Clinical trials and end of life: Part I
Clinical research often has a negative connotation in modern society. People fear being seen as a guinea pig; they may associate trials with Mengele, Tuskegee, and Henrietta Lacks. Modern medicine has an incredibly dark history, particularly for people of color and other minorities. Because of healthcare inequities, it is generally white, college-educated urban dwellers who can take advantage of the best care; when organizations are able to provide clinical trials drug coverage to indigent patients, it may be seen as coercion.
There has been a push to increase the ethical standing of clinical research with organizations comprised of dozens of nations gathering to draft and publish documents laying out the ethical conduction of human research: the Nuremberg Code, the Declaration of Helsinki, and the Belmont Report.

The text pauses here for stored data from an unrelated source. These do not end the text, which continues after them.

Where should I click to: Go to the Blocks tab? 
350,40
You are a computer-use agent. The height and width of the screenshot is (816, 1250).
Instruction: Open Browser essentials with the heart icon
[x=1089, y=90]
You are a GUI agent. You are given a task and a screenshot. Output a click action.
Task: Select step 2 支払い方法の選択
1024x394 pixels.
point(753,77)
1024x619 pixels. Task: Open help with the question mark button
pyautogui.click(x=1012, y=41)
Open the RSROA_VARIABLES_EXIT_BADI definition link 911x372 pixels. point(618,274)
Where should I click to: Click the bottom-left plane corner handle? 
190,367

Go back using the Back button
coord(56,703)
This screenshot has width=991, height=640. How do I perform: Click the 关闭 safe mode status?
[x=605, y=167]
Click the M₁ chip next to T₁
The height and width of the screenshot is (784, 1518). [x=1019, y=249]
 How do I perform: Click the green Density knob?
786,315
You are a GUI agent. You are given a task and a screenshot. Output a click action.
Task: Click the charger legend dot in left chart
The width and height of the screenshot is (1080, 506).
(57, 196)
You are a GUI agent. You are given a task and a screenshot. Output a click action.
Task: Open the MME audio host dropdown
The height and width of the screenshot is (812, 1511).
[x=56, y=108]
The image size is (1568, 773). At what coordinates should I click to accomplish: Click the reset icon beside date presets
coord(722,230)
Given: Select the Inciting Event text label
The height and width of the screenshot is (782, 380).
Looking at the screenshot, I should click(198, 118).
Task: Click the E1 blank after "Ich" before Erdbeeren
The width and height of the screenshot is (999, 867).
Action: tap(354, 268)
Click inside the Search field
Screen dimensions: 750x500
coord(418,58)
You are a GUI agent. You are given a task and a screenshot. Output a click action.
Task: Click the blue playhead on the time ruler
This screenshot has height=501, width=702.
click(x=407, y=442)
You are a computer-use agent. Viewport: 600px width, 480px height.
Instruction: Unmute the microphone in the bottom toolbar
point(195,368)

These are all critical for trial conduct but do not necessarily discuss the conduct of interventional study investigators regarding follow up of terminal patients as they approach end of life.
The Nuremberg Code has nine principles: voluntary consent by a person who is legally capable of giving consent is required, experiments must be designed to yield fruitful results rather than being unnecessary, experiments must be well-designed following animal experimentation by someone familiar with the condition being treated, the experiment must avoid unnecessary pain and suffering, experiments must not be conducted if death is strongly believed to be the outcome, the risk should never exceed the benefit, protections must be in place for all subjects, only qualified and trained personnel should participate in human interventional research, the subjects must be able to revoke consent at any time, and the principal investigator must be willing to terminate the study at any time if it appears risks are greater than benefits for the subjects involved.
The Declaration of Helsinki focuses on the medical and academic sides of research, guiding physicians in the engagement of biomedical research.
The Belmont Report specifically addresses the bodies of institutional review boards and scientific review committees. The three ideas in the document are respect for persons, beneficence, and justice.